In one of his more mainstream film choices, Leto plays a corn-rowed robber whose face gets badly burned while trying to lure his victims, played by Jodie Foster and Kristen Stewart, out of a panic room in a New York City brownstone that houses million-dollar bonds. As if disfiguring him with a fireball wasn't enough, in the end—spoiler alert—he's shot in the head by one of his fellow thieves. Talk about a double tap. 

Jared Leto, Chapter 27

Peace Arch entertainment

‘Chapter 27’ (2007)

Leto suffered from gout after gaining close to 70 pounds to play Mark David Chapman, the deranged fan who killed John Lennon, in this biopic that co-starred Lindsay Lohan. In order to quickly balloon up for the role, the actor ate pints of microwaved Häagen-Dazs ice cream mixed with soy sauce and olive oil. To some extent, though, it was all for naught: Amid controversy over the subject matter, the film grossed a measly $56,215 at the U.S. box office. 

Jared Leto, Mr. Nobody

Somebody Production

‘Mr. Nobody’ (2009)

In this little-seen sci-fi film (not released in the States until 2013), Leto plays a 118-year-old man named Nemo who reminisces about alternate lives he could have led had he made different choices. Unrecognizable as the old man, the actor's storyline cuts back to Nemo as both a young boy and his 34-year-old self, where his appearance is continually altered. On one path, he's shown as a homeless man, on another with a scarred face. It's quite possibly Leto's most ambitious—and obvious—attempt to mask his own face. 

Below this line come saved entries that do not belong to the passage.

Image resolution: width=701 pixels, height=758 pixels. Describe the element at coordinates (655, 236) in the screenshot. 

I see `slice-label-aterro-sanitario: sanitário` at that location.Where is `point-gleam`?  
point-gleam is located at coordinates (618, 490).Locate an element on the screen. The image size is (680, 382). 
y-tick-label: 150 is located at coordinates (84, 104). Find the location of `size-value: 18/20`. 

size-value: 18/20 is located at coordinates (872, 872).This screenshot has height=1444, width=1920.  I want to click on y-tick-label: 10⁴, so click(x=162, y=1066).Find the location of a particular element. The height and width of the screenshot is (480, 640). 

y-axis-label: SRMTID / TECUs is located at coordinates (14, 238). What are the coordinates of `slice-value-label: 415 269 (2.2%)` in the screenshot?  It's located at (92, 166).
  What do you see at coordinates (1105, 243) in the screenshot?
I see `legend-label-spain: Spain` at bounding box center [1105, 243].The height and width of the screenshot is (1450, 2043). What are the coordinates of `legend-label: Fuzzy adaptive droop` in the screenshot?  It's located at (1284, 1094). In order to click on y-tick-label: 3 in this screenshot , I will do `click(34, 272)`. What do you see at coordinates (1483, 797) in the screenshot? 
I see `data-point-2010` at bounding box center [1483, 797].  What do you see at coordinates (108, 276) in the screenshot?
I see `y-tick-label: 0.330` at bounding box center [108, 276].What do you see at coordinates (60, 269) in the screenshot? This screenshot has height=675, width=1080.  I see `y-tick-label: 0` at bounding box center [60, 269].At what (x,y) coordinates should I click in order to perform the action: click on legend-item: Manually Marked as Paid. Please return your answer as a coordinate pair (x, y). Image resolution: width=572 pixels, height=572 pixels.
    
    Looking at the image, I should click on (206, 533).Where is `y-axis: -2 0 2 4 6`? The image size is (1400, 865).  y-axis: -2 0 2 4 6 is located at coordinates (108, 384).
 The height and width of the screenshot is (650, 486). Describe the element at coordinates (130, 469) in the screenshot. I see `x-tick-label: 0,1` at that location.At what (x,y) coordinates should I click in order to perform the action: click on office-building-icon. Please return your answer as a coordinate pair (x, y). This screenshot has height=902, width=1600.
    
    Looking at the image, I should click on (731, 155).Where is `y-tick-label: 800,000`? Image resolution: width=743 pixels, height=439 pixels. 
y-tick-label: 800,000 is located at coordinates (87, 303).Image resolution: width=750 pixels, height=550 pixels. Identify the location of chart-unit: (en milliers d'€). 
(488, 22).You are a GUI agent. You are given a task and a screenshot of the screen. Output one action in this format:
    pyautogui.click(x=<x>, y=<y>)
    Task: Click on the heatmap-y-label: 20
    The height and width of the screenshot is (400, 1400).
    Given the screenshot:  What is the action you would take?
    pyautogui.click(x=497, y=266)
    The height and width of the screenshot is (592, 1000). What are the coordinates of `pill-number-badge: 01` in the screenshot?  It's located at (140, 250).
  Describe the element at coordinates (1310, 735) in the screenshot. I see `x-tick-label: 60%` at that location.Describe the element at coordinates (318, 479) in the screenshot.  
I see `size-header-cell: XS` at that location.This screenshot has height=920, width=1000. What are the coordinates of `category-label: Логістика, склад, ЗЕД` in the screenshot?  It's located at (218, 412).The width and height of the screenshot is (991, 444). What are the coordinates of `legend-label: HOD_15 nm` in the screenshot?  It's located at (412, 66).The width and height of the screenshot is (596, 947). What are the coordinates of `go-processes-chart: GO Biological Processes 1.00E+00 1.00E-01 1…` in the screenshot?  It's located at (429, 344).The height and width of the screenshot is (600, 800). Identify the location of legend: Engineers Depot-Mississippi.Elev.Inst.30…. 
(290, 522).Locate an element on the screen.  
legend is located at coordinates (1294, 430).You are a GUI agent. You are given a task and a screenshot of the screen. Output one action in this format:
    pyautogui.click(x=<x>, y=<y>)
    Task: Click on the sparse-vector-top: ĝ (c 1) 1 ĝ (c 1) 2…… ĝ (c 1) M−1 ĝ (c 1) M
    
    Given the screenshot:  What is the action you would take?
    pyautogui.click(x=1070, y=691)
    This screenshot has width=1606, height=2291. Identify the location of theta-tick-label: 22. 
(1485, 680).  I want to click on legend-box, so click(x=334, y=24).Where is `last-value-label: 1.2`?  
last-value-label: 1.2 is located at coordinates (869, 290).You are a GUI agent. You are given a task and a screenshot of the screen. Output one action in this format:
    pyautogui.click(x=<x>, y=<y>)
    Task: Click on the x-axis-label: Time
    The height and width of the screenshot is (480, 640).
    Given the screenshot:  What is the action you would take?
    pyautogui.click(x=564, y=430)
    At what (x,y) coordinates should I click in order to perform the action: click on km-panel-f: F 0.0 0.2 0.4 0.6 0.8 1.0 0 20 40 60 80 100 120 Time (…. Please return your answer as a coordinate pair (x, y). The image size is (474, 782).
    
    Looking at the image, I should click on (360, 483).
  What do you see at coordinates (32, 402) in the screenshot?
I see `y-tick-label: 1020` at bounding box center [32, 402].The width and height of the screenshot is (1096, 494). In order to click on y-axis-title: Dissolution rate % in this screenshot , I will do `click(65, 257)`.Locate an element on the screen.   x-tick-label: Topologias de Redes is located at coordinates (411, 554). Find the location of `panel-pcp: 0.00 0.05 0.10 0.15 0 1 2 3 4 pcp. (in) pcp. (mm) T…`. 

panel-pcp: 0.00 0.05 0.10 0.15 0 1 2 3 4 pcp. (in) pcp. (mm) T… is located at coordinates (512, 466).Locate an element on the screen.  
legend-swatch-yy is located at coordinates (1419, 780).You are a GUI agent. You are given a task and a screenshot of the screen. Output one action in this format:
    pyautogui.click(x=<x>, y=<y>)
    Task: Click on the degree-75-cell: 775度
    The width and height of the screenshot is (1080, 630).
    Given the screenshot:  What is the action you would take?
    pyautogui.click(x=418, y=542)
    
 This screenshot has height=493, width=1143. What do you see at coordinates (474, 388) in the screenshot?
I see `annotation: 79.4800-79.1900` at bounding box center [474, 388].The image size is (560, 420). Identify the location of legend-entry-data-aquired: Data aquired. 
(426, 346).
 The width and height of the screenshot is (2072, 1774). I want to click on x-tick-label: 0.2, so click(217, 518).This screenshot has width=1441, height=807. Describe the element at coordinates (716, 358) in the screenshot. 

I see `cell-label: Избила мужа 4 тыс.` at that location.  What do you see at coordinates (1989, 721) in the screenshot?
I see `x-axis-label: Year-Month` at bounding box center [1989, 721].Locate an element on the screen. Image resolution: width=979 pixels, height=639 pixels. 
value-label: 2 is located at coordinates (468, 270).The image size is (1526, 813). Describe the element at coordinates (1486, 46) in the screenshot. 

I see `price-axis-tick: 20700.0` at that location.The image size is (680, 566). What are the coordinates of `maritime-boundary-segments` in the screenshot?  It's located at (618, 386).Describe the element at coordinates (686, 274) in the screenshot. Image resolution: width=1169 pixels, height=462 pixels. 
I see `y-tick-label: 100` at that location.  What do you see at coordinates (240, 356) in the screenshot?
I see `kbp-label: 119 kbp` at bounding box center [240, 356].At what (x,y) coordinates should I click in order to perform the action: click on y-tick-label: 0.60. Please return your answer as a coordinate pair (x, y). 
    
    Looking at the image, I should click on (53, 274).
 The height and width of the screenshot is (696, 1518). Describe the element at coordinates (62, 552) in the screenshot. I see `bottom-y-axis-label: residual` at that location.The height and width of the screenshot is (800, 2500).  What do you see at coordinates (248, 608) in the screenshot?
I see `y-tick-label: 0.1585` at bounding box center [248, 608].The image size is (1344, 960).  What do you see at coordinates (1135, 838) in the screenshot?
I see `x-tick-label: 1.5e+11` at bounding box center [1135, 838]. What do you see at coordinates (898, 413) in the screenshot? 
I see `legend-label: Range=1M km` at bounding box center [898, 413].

Jared Leto, Dallas Buyers Club

Anne Marie Fox / Focus Features

‘Dallas Buyers Club’ (2013)

Leto has earned rave reviews for his portrayal of Rayon, an HIV-positive, trans-woman struggling with addiction—his first major role in several years, after taking time off to focus on his band 30 Seconds to Mars. He immersed himself in the role, remaining in character throughout the 25-day shoot, waxing his entire body and losing 30 pounds to weigh in at a scant 116 lbs. on his 5'9 frame. He even flirted with director Jean-Marc Vallee while dressed as a woman in order to nab the part. That dedication could pay off in spades, as he's been nominated for Best Supporting Actor at the 86th Academy Awards.